这是一个imperative解决方案:
def longestCommonSubstring(a: String, b: String) : String = {
def loop(m: Map[(Int, Int), Int], bestIndices: List[Int], i: Int, j: Int) : String = {
if (i > a.length) {
b.substring(bestIndices(1) - m((bestIndices(0),bestIndices(1))), bestIndices(1))
} else if (i == 0 || j == 0) {
loop(m + ((i,j) -> 0), bestIndices, if(j == b.length) i + 1 else i, if(j == b.length) 0 else j + 1)
} else if (a(i-1) == b(j-1) && math.max(m((bestIndices(0),bestIndices(1))), m((i-1,j-1)) + 1) == (m((i-1,j-1)) + 1)) {
loop(
m + ((i,j) -> (m((i-1,j-1)) + 1)),
List(i, j),
if(j == b.length) i + 1 else i,
if(j == b.length) 0 else j + 1
)
} else {
loop(m + ((i,j) -> 0), bestIndices, if(j == b.length) i + 1 else i, if(j == b.length) 0 else j + 1)
}
}
loop(Map[(Int, Int), Int](), List(0, 0), 0, 0)
}
Run Code Online (Sandbox Code Playgroud)
我正在寻找一个更紧凑的方法,并functional way找到 最长的公共子字符串。
def getAllSubstrings(str: String): Set[String] = {
str.inits.flatMap(_.tails).toSet
}
def longestCommonSubstring(str1: String, str2: String): String = {
val str1Substrings = getAllSubstrings(str1)
val str2Substrings = getAllSubstrings(str2)
str1Substrings.intersect(str2Substrings).maxBy(_.length)
}
Run Code Online (Sandbox Code Playgroud)
首先获取两个字符串的集合中所有可能的子字符串(从此处获取)(以删除重复项),然后与这些集合相交并找到最长的公共子字符串。
您拥有的代码已经可以正常运行,而且没有那么复杂。
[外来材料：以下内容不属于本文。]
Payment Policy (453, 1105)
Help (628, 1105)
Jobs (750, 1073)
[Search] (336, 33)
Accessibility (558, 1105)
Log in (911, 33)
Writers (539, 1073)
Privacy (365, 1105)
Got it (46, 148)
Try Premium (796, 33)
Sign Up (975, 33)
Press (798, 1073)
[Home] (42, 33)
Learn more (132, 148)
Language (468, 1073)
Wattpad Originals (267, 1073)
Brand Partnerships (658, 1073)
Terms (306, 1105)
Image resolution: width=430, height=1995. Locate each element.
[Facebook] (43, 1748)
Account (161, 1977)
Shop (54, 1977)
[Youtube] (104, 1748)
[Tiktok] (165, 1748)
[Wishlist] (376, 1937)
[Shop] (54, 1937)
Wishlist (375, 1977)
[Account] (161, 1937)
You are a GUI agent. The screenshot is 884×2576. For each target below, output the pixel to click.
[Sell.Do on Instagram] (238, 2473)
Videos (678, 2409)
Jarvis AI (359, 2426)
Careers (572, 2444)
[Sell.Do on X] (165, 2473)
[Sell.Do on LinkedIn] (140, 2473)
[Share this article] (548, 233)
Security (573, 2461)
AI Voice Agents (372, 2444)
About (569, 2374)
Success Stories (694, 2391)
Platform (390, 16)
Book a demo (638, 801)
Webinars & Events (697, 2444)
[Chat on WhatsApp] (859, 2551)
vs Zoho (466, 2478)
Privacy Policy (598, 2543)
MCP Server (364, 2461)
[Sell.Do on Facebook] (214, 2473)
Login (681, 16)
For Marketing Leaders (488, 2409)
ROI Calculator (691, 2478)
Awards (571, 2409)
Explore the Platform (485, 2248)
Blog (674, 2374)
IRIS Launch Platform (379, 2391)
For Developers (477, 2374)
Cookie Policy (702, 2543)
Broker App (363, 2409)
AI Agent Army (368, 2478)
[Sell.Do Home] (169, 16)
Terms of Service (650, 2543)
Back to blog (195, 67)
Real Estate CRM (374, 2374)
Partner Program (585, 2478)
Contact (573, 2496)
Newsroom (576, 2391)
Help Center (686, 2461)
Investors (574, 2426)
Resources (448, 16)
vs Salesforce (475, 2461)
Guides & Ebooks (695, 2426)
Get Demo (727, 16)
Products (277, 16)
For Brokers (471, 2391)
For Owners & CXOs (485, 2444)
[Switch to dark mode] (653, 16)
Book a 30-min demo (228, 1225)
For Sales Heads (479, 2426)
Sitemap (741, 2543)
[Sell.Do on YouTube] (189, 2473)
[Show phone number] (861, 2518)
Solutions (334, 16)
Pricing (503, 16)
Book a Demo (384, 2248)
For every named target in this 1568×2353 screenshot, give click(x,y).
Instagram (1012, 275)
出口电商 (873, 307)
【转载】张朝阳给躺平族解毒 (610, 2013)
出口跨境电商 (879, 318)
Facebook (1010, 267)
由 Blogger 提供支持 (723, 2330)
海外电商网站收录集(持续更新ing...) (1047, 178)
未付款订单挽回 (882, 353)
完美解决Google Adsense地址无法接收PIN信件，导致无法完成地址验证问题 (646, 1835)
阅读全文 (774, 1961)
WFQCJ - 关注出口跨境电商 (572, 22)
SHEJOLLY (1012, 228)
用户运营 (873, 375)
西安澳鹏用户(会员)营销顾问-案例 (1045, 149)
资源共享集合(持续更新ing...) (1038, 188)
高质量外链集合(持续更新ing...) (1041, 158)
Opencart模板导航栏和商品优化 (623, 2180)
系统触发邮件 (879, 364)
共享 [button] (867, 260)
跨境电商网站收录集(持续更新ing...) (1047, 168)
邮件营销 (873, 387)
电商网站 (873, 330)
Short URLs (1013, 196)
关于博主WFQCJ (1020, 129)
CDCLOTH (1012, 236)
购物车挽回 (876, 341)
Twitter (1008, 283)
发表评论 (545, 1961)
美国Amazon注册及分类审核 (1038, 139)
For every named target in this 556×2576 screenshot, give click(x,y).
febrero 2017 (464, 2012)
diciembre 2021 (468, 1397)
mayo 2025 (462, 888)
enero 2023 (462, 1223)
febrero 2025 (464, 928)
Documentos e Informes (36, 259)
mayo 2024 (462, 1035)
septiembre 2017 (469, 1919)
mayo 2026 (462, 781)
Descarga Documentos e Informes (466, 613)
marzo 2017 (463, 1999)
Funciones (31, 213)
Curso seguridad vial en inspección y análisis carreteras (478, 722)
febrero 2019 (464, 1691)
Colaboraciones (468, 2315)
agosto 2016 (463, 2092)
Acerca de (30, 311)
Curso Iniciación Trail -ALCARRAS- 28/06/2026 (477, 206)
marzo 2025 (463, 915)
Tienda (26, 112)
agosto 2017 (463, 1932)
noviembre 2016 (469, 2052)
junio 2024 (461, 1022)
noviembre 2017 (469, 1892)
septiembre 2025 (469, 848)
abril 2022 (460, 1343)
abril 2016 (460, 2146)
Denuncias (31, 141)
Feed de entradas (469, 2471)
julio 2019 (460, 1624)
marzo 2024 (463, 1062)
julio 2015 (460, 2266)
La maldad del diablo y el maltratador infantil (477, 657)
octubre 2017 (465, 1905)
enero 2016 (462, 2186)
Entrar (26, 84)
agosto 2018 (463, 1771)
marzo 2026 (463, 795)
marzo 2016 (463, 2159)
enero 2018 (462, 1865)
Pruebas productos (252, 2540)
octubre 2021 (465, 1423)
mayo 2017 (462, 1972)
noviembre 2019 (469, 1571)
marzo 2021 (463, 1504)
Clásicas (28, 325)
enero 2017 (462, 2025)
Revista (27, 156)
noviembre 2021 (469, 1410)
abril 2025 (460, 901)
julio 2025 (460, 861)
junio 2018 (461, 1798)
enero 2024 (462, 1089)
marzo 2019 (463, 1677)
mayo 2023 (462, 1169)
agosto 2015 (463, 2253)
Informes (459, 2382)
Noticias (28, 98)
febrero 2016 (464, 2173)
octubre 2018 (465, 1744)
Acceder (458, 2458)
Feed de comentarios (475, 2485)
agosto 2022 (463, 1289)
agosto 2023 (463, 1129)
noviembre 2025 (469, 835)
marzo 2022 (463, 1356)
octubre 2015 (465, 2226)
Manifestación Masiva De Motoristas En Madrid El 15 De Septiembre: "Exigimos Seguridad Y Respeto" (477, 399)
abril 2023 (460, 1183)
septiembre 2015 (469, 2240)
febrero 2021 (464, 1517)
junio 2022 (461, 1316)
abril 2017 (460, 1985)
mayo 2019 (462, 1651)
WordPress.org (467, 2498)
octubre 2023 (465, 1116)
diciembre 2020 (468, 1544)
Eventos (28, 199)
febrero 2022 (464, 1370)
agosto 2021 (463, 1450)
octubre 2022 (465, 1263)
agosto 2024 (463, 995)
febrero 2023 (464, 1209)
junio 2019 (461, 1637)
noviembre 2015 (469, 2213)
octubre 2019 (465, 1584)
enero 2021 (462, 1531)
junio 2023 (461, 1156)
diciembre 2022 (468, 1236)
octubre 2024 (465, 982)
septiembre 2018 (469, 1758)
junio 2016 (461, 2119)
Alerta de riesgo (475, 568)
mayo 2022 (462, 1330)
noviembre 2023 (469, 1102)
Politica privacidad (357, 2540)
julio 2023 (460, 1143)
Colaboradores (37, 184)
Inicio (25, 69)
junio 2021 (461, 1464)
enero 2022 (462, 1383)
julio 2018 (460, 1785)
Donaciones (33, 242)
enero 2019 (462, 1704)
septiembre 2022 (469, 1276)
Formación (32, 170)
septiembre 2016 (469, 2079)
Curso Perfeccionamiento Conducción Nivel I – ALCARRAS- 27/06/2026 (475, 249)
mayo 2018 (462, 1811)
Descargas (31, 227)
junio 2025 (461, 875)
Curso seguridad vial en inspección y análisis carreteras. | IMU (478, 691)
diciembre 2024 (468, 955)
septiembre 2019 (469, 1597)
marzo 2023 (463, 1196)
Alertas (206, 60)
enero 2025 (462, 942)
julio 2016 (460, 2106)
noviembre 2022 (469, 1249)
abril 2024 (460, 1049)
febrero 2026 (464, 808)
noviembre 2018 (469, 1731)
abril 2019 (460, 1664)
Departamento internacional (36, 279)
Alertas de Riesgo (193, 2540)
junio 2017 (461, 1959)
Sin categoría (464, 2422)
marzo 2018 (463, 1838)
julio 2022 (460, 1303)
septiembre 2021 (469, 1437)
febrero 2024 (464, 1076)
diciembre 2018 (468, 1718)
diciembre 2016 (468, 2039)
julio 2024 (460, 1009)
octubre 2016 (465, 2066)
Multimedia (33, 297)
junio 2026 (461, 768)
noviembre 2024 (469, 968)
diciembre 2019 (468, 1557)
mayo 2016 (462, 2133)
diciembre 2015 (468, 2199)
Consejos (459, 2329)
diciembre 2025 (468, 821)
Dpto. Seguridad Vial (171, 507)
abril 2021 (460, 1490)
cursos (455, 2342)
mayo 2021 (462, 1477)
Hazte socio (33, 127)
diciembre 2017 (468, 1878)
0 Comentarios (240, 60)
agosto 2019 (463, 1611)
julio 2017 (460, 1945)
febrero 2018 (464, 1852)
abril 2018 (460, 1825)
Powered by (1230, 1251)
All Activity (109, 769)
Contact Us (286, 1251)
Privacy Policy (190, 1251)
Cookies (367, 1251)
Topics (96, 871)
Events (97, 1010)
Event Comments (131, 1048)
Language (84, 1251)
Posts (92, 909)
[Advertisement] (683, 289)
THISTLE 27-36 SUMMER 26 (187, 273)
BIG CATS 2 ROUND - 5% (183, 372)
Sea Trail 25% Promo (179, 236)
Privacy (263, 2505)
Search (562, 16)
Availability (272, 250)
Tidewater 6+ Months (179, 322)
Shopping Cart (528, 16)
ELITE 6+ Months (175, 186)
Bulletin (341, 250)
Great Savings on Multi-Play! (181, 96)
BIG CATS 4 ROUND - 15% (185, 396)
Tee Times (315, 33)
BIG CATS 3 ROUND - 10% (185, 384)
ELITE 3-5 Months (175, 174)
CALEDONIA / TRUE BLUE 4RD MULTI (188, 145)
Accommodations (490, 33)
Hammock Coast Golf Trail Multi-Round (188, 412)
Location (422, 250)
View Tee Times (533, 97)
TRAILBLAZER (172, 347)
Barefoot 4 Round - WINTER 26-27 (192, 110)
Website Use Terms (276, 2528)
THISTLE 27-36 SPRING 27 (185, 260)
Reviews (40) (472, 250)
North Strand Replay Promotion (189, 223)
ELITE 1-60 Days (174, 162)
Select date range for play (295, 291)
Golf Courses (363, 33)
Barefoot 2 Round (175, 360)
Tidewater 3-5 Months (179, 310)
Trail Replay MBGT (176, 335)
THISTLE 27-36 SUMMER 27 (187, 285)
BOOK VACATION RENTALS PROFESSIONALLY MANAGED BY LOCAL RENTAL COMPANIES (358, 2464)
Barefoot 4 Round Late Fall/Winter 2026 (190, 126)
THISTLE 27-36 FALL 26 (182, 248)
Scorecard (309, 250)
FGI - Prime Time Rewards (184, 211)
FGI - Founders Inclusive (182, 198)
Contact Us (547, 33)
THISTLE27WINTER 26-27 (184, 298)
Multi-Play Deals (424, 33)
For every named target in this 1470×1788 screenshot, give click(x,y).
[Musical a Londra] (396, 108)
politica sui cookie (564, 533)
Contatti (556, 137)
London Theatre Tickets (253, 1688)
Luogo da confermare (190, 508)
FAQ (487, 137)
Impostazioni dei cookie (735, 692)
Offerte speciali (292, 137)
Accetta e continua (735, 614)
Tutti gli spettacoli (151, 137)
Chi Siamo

与其他当前发布的解决方案相比,它还具有渐近更好的时间效率。
我只是简化它,清理一下并修复错误:
def longestCommonSubstring(a: String, b: String) = {
def loop(bestLengths: Map[(Int, Int), Int], bestIndices: (Int, Int), i: Int, j: Int): String = {
if (i > a.length) {
val bestJ = bestIndices._2
b.substring(bestJ - bestLengths(bestIndices), bestJ)
} else {
val currentLength = if (a(i-1) == b(j-1)) bestLengths(i-1, j-1) + 1 else 0
loop(
if (currentLength != 0) bestLengths + ((i, j) -> currentLength) else bestLengths,
if (currentLength > bestLengths(bestIndices)) (i, j) else bestIndices,
if (j == b.length) i + 1 else i,
if (j == b.length) 1 else j + 1)
}
}
if (b.isEmpty) ""
else loop(Map.empty[(Int, Int), Int].withDefaultValue(0), (0, 0), 1, 1)
}
Run Code Online (Sandbox Code Playgroud)
旁注:这是我对这个问题的第三个答案,因为 StackOverflow 政策不允许从根本上替换先前答案的内容。感谢@Kolmar 的反馈,这个新答案比我之前的答案性能要高得多。
LCS(最长公共子串)问题空间投入了大量时间来寻找最佳解决策略。要观察更一般的计算机科学问题和最优策略,请查看这篇维基百科文章。这篇维基百科文章的下面是一些描述实现策略的伪代码。
基于维基百科文章伪代码,我将提出几种不同的解决方案。目的是允许人们复制/粘贴所需的特定解决方案,而无需进行大量重构:
LCSubstr:将维基百科文章伪代码翻译成 Scala ,使用命令式可变风格LCSubstrFp:重构LCSubstr为惯用的Scala 函数式不可变风格longestCommonSubstrings:重构LCSubstrFp以使用描述性名称(例如left&right而不是sand t)并跳过在中存储零长度MaplongestCommonSubstringsFast:重构longestCommonSubstrings以深度优化CPU和内存longestCommonSubstringsWithIndexes:重构longestCommonSubstringsFast以通过将每个条目扩展为一个元组来增强返回值,该元组(String, (Int, Int))包括找到的子字符串和String找到子字符串的每个输入中的索引(注意:String如果出现相同的情况,这将创建索引对的组合扩展不止一次)firstLongestCommonSubstring:注重效率的版本longestCommonSubstringsFast提供了在只关心第一个濒海战斗舰并且想忽略其他相同规模的濒海战斗舰时提前终止的机会。longestCommonSubstringsUltimate:重构以longestCommonSubstringsFast添加内部实现可变性,同时在外部保留函数的引用透明度。对OP请求的更直接的回答将落在LCSubstrFp和之间longestCommonSubstringsFast。LCSubstrFp是最直接的,但效率相当低。使用longestCommonSubstringsFast效率显着提高,因为最终使用的 CPU 和 GC 少得多。如果函数实现中包含和约束的内部可变性是可以接受的,那么这longestCommonSubstringsUltimate是迄今为止 CPU 负担和内存占用最小的版本。
将Wikipedia 文章伪代码翻译成 Scala ,使用命令式可变风格。
目的是尽可能接近 Scala 重现一对一的实现。例如,Scala 假设 String 是从零开始的索引,而伪代码显然使用从一开始的索引,这需要进行多次调整。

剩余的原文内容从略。